J Lesser is the stage name for Jason Doerck (born December 19, 1970). Between 2003 and 2006 Doerck was a member of the defunct laptop group Sagan, alongside Blevin Blectum, Wobbly, and video artist Ryan Junell.

Early years 
Born and raised around California, including Willits and San Diego, Doerck began his music career listening to and playing bass guitar (as J.C Backstreet) for the three-piece ensemble Cradlestone RIP and the Sutter Valley Claimjumpers.  black metal and punk, including a Metallica cover band.

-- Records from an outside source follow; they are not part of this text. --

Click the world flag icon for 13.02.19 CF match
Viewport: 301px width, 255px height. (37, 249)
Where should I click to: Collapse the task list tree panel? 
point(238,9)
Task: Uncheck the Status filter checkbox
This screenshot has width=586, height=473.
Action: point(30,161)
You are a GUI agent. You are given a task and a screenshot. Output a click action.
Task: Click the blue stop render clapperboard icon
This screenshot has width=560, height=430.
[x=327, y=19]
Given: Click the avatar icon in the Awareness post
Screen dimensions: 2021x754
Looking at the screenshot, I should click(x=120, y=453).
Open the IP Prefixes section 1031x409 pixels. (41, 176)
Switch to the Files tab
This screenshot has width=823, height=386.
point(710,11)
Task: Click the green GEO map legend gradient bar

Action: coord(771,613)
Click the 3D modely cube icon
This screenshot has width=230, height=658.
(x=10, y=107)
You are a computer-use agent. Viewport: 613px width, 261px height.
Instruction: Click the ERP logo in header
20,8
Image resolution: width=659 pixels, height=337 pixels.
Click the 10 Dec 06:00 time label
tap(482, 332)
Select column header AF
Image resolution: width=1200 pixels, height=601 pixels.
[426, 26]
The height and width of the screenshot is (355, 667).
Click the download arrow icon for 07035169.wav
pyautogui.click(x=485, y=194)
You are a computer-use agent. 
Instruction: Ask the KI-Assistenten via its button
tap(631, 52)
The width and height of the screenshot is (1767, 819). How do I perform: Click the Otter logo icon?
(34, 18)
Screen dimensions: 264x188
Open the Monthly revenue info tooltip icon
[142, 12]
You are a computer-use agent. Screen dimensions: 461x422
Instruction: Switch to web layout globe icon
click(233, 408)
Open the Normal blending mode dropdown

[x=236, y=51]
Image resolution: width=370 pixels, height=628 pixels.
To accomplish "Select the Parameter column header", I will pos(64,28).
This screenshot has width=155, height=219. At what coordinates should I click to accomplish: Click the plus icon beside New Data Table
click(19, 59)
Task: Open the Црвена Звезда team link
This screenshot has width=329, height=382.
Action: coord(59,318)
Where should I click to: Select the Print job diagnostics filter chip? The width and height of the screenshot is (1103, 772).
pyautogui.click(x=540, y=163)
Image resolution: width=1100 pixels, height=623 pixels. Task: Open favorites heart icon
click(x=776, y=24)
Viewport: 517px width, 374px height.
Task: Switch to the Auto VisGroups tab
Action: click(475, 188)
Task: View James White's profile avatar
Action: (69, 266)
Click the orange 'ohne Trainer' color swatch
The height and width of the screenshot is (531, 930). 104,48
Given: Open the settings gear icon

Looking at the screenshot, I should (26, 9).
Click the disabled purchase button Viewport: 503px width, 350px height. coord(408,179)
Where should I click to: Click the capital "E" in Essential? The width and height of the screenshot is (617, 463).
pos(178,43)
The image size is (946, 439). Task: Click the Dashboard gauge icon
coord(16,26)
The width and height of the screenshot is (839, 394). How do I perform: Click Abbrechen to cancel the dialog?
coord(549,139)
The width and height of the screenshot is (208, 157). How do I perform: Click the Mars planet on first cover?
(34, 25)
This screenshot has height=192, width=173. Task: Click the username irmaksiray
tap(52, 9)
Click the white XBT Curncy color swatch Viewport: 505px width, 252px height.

In San Diego, he had a job coloring New Kids on the Block comic books using computers. In 1997, he helped form the group Disc with Kid606, M.C. Schmidt and Drew Daniel (of Matmos).

An interest in electronic music drove Doerck to begin work with record label Vinyl Communications in 1992, adding more electronic flavor to what was otherwise a punk record label. Doerck settled in the San Francisco Bay Area in 1994, where he participated in the drum & bass scene. There he toured with A Minor Forest, and later collaborated with Kid606, publishing a number of records on the label Tigerbeat6. Doerck also played with members of Crash Worship. Doerck's early electronic music influences included Luke Vibert's work released under the alias Plug, which Doerck admits he tried to imitate (with little success).

2000s 
In 2001, Doerck became a live/touring member of Matmos when they toured as an opening act with Björk in addition to playing as supporting musicians in her band on the Vespertine tour. During the same year, his album Gearhound won an Honorable Mention for Digital Musics in the Prix Ars Electronica.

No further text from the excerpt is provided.